═══ DATA FOR REVIEW ═══
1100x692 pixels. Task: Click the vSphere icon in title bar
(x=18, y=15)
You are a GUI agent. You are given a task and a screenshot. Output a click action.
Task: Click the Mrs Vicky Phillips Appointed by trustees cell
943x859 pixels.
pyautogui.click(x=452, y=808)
═══
═══ DATA FOR REVIEW ═══
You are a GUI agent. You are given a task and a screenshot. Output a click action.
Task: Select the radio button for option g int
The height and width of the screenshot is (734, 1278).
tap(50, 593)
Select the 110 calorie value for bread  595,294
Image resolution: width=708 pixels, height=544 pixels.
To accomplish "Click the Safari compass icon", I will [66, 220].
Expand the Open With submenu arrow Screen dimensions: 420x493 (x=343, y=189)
═══
═══ DATA FOR REVIEW ═══
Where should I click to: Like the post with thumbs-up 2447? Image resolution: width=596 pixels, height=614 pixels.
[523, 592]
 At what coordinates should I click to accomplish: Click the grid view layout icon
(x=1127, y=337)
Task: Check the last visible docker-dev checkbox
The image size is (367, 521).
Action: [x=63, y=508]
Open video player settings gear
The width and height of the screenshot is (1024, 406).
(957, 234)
═══
## EXERCISE REQUIREMENTS
Reproduce exactly the lines of the records above from the one with "The height and" to the one with "Expand the Open", both included, and leave out everything else.

## ANSWER TO THIS TASK
The height and width of the screenshot is (734, 1278).
tap(50, 593)
Select the 110 calorie value for bread  595,294
Image resolution: width=708 pixels, height=544 pixels.
To accomplish "Click the Safari compass icon", I will [66, 220].
Expand the Open With submenu arrow Screen dimensions: 420x493 (x=343, y=189)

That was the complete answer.